Apoptosis is a key element in a host organism's defense against viral infections, inhibiting viral spread and persistence (27, 33). To circumvent host defense, viruses have evolved mechanisms that antagonize host cell death signals so that virus propagation can continue unabated in infected cells. A block of apoptosis could be critical in the establishment of lifelong persistence in its human host. Alterations in cell survival contribute to the pathogenesis of a number of human diseases, including viral oncogenesis (30). Hepatitis C virus (HCV) core protein exhibits a gene regulatory role and the potential to suppress the onset of apoptotic cell death (20, 22, 23). We and others have shown that HCV core protein suppresses apoptosis mediated by tumor necrosis factor alpha (TNF-α) (13, 21). Since HCV core protein is the first viral protein to be expressed after infection, presumably the virus has adapted this protein to antagonize apoptosis and possibly other important biological events. Therefore, further investigation is necessary to delineate the mechanism of core protein-mediated apoptotic inhibition.
HCV core protein specifically interacts with the cytoplasmic tail of the lymphotoxin-β receptor, a member of the TNF family, and TNF receptor 1 (TNFR1) (14, 36). Since lymphotoxin-β receptor is involved in apoptotic signaling, this strongly suggests that core protein may have an immunomodulatory function and may play a critical role in the establishment of HCV persistence and in disease pathogenesis (1). HCV core protein suppresses host immune responses, in particular, the generation of virus-specific cytotoxic T lymphocytes (11). A direct binding of HCV core to gC1qR on T cells leads to impaired Lck/Akt activation and T-cell function (34). Since TNF-mediated DNA fragmentation is suppressed in core-induced Hep191 cells, these findings suggest that expression of HCV core at physiological levels upregulates inhibitor of caspase-activated DNase and consequently inhibits apoptotic cell death (25). Elevated levels of TNF-α in serum have been found in patients with hepatitis C (31, 32). Furthermore, it has been shown that liver-infiltrating cytotoxic T lymphocytes and, to a lesser extent, hepatocytes produce TNF-α during HCV infections (3, 8, 12). Activation of TNF-α has a pivotal role in the inflammatory process of chronic hepatitis C, and TNF-α levels correlate with the degree of inflammation. TNF-α is also suggested to be a possible link between HCV infection and diabetes (7).
TNF-α signals through two distinct receptors belonging to the TNF receptor superfamily. Many of the best-characterized signaling pathways of TNF, such as the induction of apoptosis and activation of the transcription factor NF-κB, are initiated by TNFR1. However, TNFR2 also appears to play a direct role in a limited number of TNF responses (17, 28).
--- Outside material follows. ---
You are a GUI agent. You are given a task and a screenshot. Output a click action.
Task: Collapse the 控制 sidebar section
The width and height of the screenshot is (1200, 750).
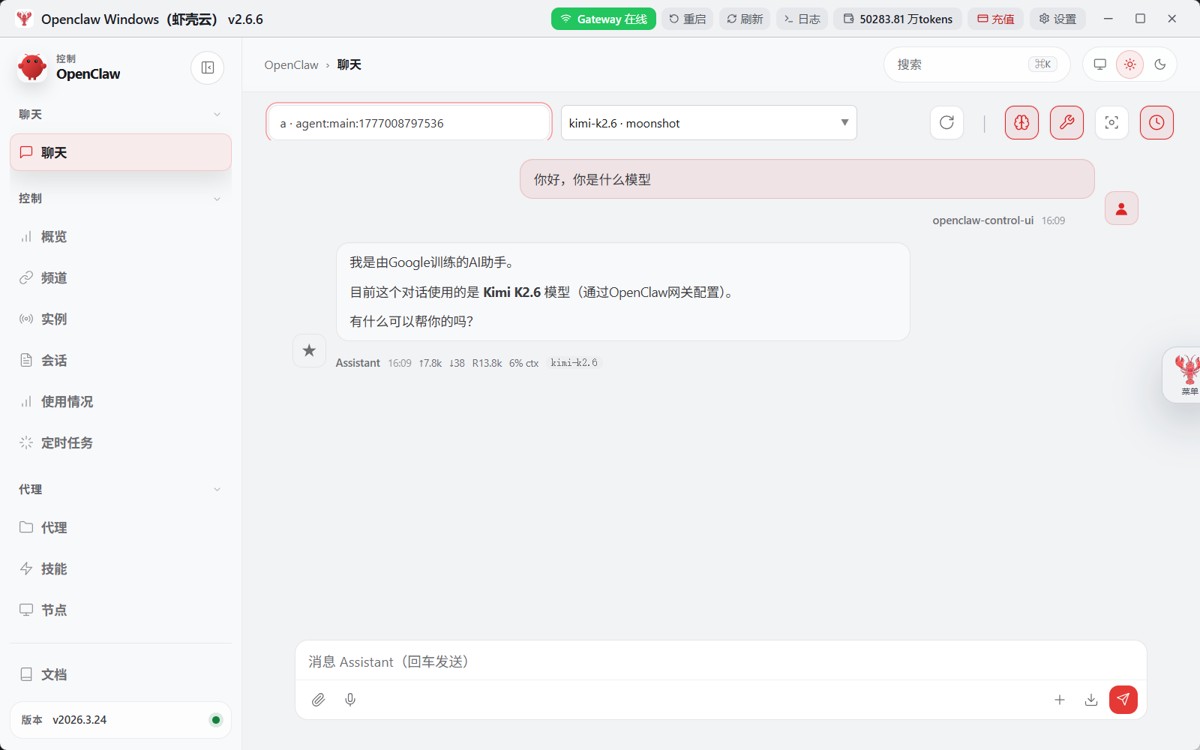point(217,199)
The intracellular portion of TNFR1 contains a death domain, which is required for apoptosis signaling and NF-κB activation. The silencer of death domain (SODD) is a negative regulatory protein that is normally associated with the death domain of TNFR1 (5). SODD inhibits the intrinsic self-aggregation properties of the death domain to maintain TNFR1 in an inactive, monomeric state. This inhibition is relieved by TNF-mediated receptor aggregation, which triggers the rapid release of SODD from the death domain of TNFR1. The uncomplexed death domains of TNFR1 are then able to bind the adapter protein TNFR1-associated death domain protein (TRADD), which in turn recruits TNF receptor-associated factor 2, receptor-interacting protein, and Fas-associated death domain protein (FADD) to form an active TNFR1 signaling complex. The signaling complex activates signaling cascades leading to apoptosis, Jun N-terminal protein kinase/stress-activated protein kinase activation, and NF-kB activation, respectively (5). Consideration of apoptosis-associated proteins within the context of their interactions with other molecules in a particular signal pathway is important. Many of these pathways require or are regulated by specific protein-protein interactions beginning at the level of the receptor-signaling complex, as is the case with TNFR1, and continuing throughout the process to the final stages of apoptosis. If HCV core protein can directly interact with the cellular signaling domains of one or more members of the TNF receptor family in infected cells to inhibit the function of these receptors, then this inhibitory effect may account for the suppression of an early innate response to virus infection. In this study, we have investigated the signaling molecules responsible for HCV core protein-mediated inhibition of TNF-α-induced apoptosis in HepG2 cells.
MATERIALS AND METHODS
Cells and transfections.
HepG2 cells were transfected with pBabe core or pCI-neo-HCV full-length (FL) plasmid DNA using Lipofectamine (Life Technologies, Inc.), and stable cell colonies were selected using puromycin or neomycin as previously described (22). Pooled cells transfected with HCV genomic region were used to avoid artifactual results from clonal variation. Parental HepG2 cells were used in parallel as a positive control. HepG2 cells and their transfected derivatives were maintained in Dulbecco's modified Eagle medium containing 10% fetal calf serum and a lower dose (1 μg of puromycin/ml or 400 μg of G418/ml) of the selection antibiotic. For maintaining expression of full-length and subgenomic HCV replicons in Huh-7 cells, antibiotic was added to cell culture medium. Cells harboring replicons displayed expression of both core and/or NS5a proteins, based on the replicon used, by indirect immunofluorescence.
TNF-α-mediated apoptosis.
TNF-α (Calbiochem) was used in a dose-dependent manner to determine its apoptotic effect on HepG2 cells. Approximately 5 × 104 cells were exposed to TNF-α for 24 to 72 h before being harvested. The apoptotic sensitivity of cells stably transfected with HCV core or full-length cDNA to TNF-α-mediated apoptosis was determined by enzyme-linked immunosorbent assay (ELISA) (Roche) following the manufacturer's protocol. Huh-7 cells expressing HCV replicon were treated with actinomycin D (50 ng/ml) prior to addition of TNF-α for apoptosis, followed by a similar experimental procedure.
siRNA.
A 21-nucleotide small interfering RNA (siRNA) duplex targeted to cellular FADD-like interleukin-1β-converting enzyme (c-FLIP) (Santa Cruz Biotechnology, CA) and random sequence control siRNA were purchased. The siRNA was introduced into cells by transfection using Lipofectamine 2000 (Invitrogen). Transfected cells were treated with 20 ng of TNF-α/ml to determine the role of c-FLIP in mediating apoptosis. After 48 h of transfection, cells were treated with TNF-α (20 ng/ml) for 2 h and lysed for detection of caspase-8 activation by Western blot analysis with a specific antibody.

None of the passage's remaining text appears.